Task instructions: Wherever a line of the records contains "computer", copy that line.

Source material:
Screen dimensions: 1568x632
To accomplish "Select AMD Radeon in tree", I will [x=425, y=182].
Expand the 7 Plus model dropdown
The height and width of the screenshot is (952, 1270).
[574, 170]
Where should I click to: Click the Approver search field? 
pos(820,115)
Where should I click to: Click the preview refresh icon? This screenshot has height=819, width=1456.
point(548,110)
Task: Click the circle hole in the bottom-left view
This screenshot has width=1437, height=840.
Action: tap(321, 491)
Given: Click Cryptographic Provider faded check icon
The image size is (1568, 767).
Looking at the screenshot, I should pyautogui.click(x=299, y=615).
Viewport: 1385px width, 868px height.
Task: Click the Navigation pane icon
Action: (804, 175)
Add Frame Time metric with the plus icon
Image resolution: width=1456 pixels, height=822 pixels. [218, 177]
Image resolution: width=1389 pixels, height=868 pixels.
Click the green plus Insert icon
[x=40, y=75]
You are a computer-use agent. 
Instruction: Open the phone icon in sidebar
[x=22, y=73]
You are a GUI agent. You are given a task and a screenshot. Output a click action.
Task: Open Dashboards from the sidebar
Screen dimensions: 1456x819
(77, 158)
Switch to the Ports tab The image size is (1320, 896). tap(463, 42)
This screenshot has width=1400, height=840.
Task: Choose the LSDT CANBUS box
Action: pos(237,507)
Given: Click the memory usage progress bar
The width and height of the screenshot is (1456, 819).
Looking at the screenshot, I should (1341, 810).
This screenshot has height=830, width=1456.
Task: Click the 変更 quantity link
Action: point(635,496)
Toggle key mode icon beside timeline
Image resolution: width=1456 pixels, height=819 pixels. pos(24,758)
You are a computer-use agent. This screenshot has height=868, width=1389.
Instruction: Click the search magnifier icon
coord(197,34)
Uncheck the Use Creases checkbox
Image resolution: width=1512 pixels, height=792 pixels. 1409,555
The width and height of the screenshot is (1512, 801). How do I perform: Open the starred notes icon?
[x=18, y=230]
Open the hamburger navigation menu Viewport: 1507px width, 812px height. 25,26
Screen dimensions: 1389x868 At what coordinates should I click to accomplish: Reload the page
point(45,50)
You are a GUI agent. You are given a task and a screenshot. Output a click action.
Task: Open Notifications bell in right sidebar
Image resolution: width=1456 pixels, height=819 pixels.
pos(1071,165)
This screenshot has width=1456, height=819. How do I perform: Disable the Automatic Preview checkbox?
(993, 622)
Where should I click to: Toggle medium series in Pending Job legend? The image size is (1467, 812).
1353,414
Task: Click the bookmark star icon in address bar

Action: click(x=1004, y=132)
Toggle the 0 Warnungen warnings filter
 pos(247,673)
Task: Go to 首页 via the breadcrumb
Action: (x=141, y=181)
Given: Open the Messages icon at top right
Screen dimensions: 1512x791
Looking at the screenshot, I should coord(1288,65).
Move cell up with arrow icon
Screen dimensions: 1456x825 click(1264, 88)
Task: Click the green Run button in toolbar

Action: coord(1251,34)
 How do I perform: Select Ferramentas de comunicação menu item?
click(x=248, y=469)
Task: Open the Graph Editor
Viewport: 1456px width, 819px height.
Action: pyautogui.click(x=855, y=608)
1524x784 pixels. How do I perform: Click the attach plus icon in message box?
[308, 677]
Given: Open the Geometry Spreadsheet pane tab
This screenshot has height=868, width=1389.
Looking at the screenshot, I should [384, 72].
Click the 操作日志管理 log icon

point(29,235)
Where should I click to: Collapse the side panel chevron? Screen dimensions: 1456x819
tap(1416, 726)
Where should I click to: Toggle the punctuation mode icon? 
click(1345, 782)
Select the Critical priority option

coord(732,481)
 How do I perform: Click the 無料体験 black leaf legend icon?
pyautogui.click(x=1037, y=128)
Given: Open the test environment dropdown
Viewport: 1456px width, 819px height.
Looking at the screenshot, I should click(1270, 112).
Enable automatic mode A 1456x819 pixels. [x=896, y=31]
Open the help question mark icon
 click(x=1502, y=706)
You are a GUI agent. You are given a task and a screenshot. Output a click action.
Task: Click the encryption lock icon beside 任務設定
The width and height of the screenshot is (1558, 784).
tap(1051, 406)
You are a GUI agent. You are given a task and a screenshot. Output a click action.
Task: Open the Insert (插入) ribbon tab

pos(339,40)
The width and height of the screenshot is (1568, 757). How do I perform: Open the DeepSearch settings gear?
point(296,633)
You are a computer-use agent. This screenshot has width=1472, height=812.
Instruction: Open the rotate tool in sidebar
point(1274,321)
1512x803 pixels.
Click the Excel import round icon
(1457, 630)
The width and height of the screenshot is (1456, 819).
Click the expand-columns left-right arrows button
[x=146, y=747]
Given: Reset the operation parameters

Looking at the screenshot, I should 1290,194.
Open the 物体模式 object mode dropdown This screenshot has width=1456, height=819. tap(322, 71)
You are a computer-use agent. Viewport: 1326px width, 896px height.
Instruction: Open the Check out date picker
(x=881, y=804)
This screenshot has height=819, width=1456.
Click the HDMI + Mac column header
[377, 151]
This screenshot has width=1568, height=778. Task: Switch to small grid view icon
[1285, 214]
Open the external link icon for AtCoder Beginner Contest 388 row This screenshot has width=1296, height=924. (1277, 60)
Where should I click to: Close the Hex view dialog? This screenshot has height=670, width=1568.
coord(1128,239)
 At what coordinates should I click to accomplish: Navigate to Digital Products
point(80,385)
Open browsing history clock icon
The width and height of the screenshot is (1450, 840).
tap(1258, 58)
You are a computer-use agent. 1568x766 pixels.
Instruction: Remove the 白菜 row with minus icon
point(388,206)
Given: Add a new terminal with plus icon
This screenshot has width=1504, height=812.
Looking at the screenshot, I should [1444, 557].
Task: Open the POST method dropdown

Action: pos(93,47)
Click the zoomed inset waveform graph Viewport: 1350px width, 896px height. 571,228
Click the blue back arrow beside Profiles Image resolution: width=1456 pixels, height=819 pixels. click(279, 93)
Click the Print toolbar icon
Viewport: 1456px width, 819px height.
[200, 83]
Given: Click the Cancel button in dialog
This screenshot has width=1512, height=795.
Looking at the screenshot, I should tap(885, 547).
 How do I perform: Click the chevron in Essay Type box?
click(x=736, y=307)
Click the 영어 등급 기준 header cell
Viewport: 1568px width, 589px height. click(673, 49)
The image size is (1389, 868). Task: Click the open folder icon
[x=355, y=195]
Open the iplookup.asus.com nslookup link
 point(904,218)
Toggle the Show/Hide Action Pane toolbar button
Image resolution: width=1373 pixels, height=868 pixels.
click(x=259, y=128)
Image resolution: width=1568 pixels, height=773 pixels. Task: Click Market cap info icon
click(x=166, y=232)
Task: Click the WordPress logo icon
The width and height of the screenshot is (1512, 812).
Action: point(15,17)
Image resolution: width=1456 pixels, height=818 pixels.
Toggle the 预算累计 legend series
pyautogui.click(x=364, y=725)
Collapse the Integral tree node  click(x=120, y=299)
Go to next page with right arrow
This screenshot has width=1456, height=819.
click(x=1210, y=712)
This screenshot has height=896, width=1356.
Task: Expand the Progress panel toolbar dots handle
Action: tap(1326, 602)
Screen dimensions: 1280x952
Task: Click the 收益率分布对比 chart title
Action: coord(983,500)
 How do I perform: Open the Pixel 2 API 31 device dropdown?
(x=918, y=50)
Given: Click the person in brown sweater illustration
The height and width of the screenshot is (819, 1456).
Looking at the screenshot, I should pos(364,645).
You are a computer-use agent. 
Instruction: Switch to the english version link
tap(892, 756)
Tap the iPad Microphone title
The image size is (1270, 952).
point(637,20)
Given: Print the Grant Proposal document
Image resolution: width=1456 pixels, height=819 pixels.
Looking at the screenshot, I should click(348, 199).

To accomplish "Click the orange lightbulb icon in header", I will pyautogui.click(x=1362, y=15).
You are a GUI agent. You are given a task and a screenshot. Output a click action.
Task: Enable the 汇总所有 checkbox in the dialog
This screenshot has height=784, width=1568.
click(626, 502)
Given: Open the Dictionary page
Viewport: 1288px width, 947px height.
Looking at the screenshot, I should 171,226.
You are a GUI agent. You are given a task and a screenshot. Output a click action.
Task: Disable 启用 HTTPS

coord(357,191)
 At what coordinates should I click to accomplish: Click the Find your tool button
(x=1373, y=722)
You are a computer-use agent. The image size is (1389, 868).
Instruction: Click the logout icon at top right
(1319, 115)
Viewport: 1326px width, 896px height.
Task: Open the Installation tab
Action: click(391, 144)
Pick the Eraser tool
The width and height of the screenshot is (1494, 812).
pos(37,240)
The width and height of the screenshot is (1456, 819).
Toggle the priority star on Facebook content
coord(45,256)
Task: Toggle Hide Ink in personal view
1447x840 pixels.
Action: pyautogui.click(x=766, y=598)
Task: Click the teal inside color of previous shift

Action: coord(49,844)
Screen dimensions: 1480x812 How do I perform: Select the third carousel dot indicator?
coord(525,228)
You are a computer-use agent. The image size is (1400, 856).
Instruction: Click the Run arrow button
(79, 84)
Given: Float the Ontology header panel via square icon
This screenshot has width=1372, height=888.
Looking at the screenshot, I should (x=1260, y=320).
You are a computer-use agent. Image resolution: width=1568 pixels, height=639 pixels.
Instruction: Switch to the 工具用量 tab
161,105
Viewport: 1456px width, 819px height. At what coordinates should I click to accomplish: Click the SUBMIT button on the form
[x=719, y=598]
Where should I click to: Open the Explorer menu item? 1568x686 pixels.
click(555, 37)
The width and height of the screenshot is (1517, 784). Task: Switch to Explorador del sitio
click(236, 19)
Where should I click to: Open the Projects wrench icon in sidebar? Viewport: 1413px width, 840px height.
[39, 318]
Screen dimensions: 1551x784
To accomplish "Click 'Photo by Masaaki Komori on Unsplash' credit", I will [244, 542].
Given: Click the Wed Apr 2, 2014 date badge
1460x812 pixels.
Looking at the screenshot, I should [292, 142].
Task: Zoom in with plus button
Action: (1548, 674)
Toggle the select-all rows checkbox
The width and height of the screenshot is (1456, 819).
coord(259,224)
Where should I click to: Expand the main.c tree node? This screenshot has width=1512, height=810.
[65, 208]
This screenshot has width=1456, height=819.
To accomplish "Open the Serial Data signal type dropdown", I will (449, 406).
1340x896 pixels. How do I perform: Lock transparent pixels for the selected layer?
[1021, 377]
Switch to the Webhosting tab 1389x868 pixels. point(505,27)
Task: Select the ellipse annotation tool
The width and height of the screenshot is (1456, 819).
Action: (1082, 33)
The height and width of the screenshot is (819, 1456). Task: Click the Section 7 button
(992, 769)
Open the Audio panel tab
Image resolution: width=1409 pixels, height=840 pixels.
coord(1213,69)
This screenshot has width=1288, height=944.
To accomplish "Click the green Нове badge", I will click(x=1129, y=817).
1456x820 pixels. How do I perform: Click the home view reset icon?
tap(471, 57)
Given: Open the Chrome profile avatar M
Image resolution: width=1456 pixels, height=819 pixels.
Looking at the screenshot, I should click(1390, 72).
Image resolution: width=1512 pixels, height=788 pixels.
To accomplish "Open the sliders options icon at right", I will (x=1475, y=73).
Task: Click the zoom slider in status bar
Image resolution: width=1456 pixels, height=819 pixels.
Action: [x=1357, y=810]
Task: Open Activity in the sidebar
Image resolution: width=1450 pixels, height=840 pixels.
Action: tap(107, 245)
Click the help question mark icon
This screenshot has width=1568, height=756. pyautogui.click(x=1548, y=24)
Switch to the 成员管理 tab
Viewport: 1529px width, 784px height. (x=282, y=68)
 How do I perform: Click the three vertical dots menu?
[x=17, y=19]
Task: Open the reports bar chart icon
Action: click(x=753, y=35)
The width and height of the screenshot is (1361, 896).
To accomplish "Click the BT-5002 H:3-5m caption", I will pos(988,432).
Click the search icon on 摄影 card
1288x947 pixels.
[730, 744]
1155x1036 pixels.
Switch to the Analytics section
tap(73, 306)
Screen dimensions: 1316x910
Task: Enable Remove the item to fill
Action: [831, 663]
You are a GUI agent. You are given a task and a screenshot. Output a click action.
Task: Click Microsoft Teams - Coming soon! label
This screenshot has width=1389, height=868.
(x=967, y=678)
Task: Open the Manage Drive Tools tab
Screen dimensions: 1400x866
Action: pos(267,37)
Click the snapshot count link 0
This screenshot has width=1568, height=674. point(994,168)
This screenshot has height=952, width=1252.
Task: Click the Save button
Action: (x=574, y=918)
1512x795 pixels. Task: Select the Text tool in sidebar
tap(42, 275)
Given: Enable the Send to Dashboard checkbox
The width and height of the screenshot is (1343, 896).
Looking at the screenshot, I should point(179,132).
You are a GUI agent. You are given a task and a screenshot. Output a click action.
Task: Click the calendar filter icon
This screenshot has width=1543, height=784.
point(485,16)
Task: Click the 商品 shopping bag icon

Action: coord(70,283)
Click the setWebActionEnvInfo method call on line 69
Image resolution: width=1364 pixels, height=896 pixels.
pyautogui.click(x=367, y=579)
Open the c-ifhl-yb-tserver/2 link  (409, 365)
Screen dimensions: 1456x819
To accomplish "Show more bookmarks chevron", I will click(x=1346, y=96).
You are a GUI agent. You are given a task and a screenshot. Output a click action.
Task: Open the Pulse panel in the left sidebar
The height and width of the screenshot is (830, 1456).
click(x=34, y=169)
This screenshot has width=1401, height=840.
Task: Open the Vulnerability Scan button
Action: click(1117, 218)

Task answer:
You are a computer-use agent. 
You are a computer-use agent. This screenshot has height=868, width=1389.
You are a computer-use agent. This screenshot has width=1472, height=812.
You are a computer-use agent. Viewport: 1326px width, 896px height.
You are a computer-use agent. 1568x766 pixels.
You are a computer-use agent. 
You are a computer-use agent. The image size is (1389, 868).
You are a computer-use agent. The image size is (1400, 856).
You are a computer-use agent. Image resolution: width=1568 pixels, height=639 pixels.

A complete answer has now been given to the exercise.